I just checked out the forum in another browser where I wasn't logged in - looked the same there too. There is a woodworking forum I used to go to that showed ads in the right/left margins when you were logged in, but if you weren't or were just a random visitor then you got ads left/right, top/bottom and inside each post. Now THAT is annoying.


----------



## HMF (Jul 14, 2012)

*Re: Advertisements- No- Acknowledgements- Yes!*



chucketn said:


> Thought this site wasn't going to have ads? I see 3 shown when "new Posts" doesn't have any new posts to show. Now MSC link shows up when there are new posts.
> 
> Chuck




Chuck,

Glad you noticed. N*O- WE ARE NOT GOING TO HAVE ADVERTISEMENTS, BUT YES, YOU DO SEE ADS.

*
Let me explain.

In order to acknowledge those of you who have  posted exceptional threads on your work, rehabs, or projects, Tony decided to give a rotating banner ad to each person to be acknowledged. Actually, the idea came from Frank Ford, who suggested that you guys who take the time and effort to post projects would like to be acknowledged. Therefore, I installed a rotating banner ad system in order to accomplish this. However, it is rather complex to set up, and I need to learn how to do it, never having used an ad system on this site before. The ads you see are practice efforts on my part. When I get it right, I will delete the practice ads and replace them with banner acknowledgements for the members on here.


:tiphat:Nelson


----------



## HMF (Jul 14, 2012)

joe_m said:


> This forum has way less ads than the other ones I read. When I go to "new posts" I only see one - way at the bottom, and it's got to be based on my browser history since it's not even remotely metalworking/tool related. Most, if not all, of the other pages that I've visited on this site have no ads at all. As long as they're not shrinking the right/left columns to jam them in or inserting ads into individual posts then I say go for it - anything that helps the site owner pay for the bandwidth is a good thing.
> 
> I just checked out the forum in another browser where I wasn't logged in - looked the same there too. There is a woodworking forum I used to go to that showed ads in the right/left margins when you were logged in, but if you weren't or were just a random visitor then you got ads left/right, top/bottom and inside each post. Now THAT is annoying.



Joe,

I agree that ads are annoying, but what about banners acknowledging those of you who write good articles and posts for the site? That was our intention, here. Rotating banners will let us have several of you acknowledged at once. We can decide to keep them in only one or two areas like the header or footer. Right now, the one I am experimenting with is only in the footer.

:tiphat:Nelson


----------



## joe_m (Jul 14, 2012)

Actually what I was trying to say was that multiple ads left/right/top/bottom/inbetween is annoying. I don't mind one or two ads at the bottom of the page - web hosting isn't free and that helps pay for it.
As for banner acks - that's entirely different and of course I don't think anyone would have a problem with that. 

Joe


----------



## HMF (Jul 14, 2012)

joe_m said:


> I don't mind one or two ads at the bottom of the page - web hosting isn't free and that helps pay for it.

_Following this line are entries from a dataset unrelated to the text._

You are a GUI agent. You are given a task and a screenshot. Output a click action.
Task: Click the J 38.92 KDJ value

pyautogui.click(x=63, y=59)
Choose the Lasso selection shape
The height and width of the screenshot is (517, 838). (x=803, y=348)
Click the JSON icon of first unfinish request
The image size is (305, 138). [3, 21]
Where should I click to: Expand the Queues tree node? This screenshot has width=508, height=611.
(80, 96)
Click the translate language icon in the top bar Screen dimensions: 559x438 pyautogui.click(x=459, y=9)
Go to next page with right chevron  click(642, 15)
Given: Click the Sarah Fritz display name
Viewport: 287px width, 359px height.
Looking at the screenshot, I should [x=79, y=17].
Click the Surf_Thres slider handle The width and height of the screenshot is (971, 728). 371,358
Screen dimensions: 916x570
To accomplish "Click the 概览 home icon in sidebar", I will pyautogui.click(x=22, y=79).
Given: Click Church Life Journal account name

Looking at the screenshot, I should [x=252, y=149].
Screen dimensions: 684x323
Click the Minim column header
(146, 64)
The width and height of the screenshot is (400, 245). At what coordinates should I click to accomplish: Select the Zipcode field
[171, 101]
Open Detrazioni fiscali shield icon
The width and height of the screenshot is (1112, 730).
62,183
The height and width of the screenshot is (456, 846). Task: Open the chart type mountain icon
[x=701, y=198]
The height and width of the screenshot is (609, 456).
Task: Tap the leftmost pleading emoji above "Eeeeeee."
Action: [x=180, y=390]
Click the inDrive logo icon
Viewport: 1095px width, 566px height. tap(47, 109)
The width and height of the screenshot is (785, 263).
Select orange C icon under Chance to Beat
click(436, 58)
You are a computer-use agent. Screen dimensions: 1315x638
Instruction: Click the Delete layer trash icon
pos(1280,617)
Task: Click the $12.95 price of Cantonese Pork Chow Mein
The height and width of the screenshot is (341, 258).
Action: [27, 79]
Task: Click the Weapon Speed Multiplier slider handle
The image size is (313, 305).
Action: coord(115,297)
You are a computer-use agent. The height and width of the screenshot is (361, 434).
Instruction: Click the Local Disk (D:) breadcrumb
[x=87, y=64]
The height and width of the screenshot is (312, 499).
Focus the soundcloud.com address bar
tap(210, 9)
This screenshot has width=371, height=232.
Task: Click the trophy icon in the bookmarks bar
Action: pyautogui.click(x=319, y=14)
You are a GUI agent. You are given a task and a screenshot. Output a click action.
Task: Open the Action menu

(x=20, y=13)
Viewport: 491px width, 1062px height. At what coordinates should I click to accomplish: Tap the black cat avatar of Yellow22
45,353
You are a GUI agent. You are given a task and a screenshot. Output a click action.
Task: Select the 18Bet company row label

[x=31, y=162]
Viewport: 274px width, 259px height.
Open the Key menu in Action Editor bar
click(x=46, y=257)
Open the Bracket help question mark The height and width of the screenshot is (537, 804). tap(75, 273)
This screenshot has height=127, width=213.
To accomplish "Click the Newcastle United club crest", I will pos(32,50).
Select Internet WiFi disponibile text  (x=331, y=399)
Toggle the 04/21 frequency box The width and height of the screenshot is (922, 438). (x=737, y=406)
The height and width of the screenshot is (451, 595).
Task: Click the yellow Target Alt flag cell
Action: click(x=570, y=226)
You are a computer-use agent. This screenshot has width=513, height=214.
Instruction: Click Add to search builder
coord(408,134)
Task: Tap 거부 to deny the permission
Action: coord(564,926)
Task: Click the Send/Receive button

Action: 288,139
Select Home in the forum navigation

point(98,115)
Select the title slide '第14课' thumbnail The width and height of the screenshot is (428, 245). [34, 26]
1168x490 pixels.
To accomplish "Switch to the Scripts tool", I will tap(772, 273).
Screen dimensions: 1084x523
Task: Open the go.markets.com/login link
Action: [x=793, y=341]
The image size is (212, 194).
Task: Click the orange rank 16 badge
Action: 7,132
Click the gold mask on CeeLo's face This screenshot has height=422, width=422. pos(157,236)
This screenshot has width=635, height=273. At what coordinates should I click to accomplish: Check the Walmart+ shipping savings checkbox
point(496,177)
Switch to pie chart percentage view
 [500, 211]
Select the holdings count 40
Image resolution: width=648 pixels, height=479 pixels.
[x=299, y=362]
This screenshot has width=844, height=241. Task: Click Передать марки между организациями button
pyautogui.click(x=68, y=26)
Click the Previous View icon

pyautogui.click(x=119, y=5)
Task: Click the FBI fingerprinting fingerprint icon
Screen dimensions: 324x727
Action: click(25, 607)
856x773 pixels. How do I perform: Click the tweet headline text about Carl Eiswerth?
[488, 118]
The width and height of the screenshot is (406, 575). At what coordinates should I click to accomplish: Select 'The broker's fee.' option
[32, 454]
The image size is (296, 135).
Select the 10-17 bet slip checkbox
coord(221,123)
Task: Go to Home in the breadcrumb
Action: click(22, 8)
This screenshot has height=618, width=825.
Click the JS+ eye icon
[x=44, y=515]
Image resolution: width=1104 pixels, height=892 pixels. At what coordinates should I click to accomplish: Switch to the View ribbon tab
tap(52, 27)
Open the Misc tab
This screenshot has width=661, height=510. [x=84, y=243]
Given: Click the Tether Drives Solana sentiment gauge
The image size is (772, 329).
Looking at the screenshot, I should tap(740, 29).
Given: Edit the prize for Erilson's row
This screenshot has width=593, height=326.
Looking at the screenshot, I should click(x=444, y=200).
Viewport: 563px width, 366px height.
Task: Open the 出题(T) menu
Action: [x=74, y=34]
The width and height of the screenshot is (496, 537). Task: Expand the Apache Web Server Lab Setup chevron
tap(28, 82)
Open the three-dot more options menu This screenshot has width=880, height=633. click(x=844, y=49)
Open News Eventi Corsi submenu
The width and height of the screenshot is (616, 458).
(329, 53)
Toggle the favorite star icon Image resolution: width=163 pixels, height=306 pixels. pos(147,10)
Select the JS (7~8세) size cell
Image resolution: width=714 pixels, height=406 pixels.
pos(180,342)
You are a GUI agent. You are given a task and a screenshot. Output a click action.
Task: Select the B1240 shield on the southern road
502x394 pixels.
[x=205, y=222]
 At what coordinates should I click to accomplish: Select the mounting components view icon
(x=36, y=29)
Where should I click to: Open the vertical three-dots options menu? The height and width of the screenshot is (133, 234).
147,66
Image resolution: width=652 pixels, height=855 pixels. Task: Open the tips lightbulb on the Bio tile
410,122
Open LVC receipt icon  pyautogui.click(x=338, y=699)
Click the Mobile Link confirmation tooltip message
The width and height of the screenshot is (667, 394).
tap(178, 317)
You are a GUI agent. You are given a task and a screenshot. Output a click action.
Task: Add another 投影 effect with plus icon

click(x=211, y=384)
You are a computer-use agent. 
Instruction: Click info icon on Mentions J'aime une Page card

Just returned from my antique clock apprenticeship (which I have on Saturdays), and saw Joe's response. We're never gonna have ads here as long as I own this site. 
The web hosting we are using now isn't cheap, but I am very pleased with the reliability and service, and I assume you guys are as well. Especially after the nonsense we went through with other webhosts. I am delighted to pay it out of my own pocket to keep this site running, and let Tony and the mods run this place. :thumbzup: Truthfully, the banner ad programs like Google Adsense give you pennies in return, and annoy the members- they don't help pay for anything. I'd rather pay it myself and not annoy you guys with ads. The ads that pay real money are like the ones on PM and HSM and well... I don't want the advertisers telling us what our opinions are, dominating the forums with "colorful" representatives like "Harvey Horrible Freight" or "Mother McMaster" (you all know who I am talking about). That's BS.  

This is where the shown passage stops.